昭和生まれのレジェンドの皆さんに、とにかく昔話を聞かせてもらおうという自由なシリーズ連載。元巨人の正捕手・村田真一さんの2回目は、あの伝説の試合「10.8」の話を中心に伺いました。 文=落合修一 
村田真一
西武から来たデーブと競争
──
前回からの続きです。1988年に4年ぶりに一軍出場し、89年には
藤田元司監督が復帰しました。
村田 その年は9月に一軍に呼んでもらって、満塁ホームランを打ったんです(9月6日、大洋戦=横浜)。それで翌年(90年)は一軍のキャンプに参加して、シーズンに入っても使ってもらったんですよね。
──ついにレギュラーに。
村田 最初はまだ中尾(
中尾孝義)さんだったんですけど、中尾さんが腰が痛いと言って、僕がスタメンで出たら甲子園でホームランを打ったんです(5月30日、
阪神戦)。そこからずっと使ってくれました。
──その年の巨人は前年から連覇しましたが、強かったですよね。
村田 でも、日本シリーズでは
西武に4連敗。その次は94年まで優勝できなかったでしょ。黄金時代ではなかったですね。僕が現役のときの優勝経験は、90年のあとは、94、96、2000年だけ。
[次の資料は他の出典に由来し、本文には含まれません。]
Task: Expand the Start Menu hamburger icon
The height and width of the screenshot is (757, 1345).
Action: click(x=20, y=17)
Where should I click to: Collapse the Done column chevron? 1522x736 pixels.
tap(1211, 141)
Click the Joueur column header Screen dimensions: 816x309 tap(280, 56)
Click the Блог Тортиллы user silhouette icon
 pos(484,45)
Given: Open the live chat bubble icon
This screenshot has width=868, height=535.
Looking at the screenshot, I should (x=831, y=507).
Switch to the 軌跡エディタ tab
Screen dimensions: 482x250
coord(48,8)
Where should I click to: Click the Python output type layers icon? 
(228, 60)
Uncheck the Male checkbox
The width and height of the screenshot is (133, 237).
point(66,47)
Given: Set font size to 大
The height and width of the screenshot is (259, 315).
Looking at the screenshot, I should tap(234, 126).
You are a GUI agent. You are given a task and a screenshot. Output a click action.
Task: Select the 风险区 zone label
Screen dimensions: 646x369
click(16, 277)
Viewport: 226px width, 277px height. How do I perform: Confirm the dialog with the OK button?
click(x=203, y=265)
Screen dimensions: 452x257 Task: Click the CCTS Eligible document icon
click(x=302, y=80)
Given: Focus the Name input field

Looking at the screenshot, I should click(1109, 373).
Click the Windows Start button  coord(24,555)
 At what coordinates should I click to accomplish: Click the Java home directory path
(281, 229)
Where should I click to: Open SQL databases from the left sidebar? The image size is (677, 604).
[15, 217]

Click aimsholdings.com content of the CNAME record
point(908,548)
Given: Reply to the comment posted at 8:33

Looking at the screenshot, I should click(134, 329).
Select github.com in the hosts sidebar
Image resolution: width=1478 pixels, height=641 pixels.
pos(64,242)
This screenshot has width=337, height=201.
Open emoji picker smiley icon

もうちょっと勝てたんじゃないかなという思いはあります。
──90年の村田さんは、生涯唯一のベストナインを受賞。
村田 ほかに人がいなかったんじゃないの(笑)。
──この年の出場が84試合というのは、意外と少ないですよね。
村田 そうなんです。でも、その次の年(91年)は本塁打を17本打っているでしょう。